Electron spins, which form the elementary magnetic building blocks of matter, are partially aligned parallel to each other in ferromagnetic solids and are not completely randomly distributed, even in a demagnetised state (i.e. when the material is not magnetic).
In ferromagnetic materials, there are always areas of a few tenths of a millimetre in size in which the electron spins are aligned parallel to each other. These areas are called Weiss domains (after the physicist Pierre-Ernest Weiss). An external magnetic field will cause many small domains to merge into larger domains, and the magnetisation of the solid object becomes measurable on the outside. Parallel aligned electron spins are responsible for the measurable macroscopic magnetic field.

The spins are usually not aligned in parallel as a whole, but only arranged parallel to one another within groups. And, in most cases, the alignment of the spins between the different groups is not parallel.

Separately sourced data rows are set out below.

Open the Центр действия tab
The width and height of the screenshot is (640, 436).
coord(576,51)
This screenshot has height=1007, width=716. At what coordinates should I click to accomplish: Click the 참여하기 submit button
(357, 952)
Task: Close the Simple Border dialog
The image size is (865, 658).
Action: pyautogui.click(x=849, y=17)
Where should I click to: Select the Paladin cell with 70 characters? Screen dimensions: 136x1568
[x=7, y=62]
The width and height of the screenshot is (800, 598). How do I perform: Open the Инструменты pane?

The area in a ferromagnet in which the spins are aligned in parallel is called a Weiss domain. The domains are separated from each other by so-called Bloch walls.

Making Weiss domains visible

The phenomenon of Weiss domains can be demonstrated with a macroscopic model. For that, a set of compass needles is mounted on a board so they can freely rotate and is then observed. If the compass needles are positioned close enough together to cause the magnetic fields of neighbouring needles to influence each other, a state is achieved in which the compass needles are aligned in parallel in certain areas. The field of one compass needle aligns the other compass needles.
However, it is extremely rare that all compass needles actually align in parallel. There is usually an area boundary beyond which a differently oriented group can be found, as shown in the following illustration.

In such a model, all compass needles can be aligned by an external magnetic field. Due to the influence of temperature (movement of the compass needles) or external mechanical influence (knocks on the board), entire groups of compass needles can change their orientation. This occurs through the mutual interaction of the compass needles, as with electron spins, often suddenly for an entire group.

This abrupt behaviour can also be directly observed in electron spins and is referred to as Barkhausen jumps.

Changing the orientation of an entire Weiss domain (Barkhausen jump) leads to a change in the magnetic field. This can be made audible with the help of an amplifier and a loudspeaker. The Barkhausen jumps manifest themselves as a "crackling sound" in the loudspeaker.

The Bloch walls can also be made visible in the experiment by placing a suspension of microscopic ferromagnetic particles (e.g. iron dust) on the ferromagnetic material. This dust then arranges itself along the boundaries between different Weiss domains and can be observed under a microscope.

At first, it does not seem surprising that neighbouring electron spins interact and form Weiss domains like the compass needles, since the magnetic moments of the electron spins influence each other, and, as such, one could assume that the magnetic field of an electron spin affects the magnetic field of a neighbouring electron spin. This is what happens in the compass needle model.
However, it can be demonstrated that this magnetic force is far too small to explain the strong stabilisation of electron spins against thermal motion in ferromagnets. Instead, it is the exchange interaction that is primarily responsible for the mutual interaction of the electron spins and for the formation of Weiss domains in the ferromagnet.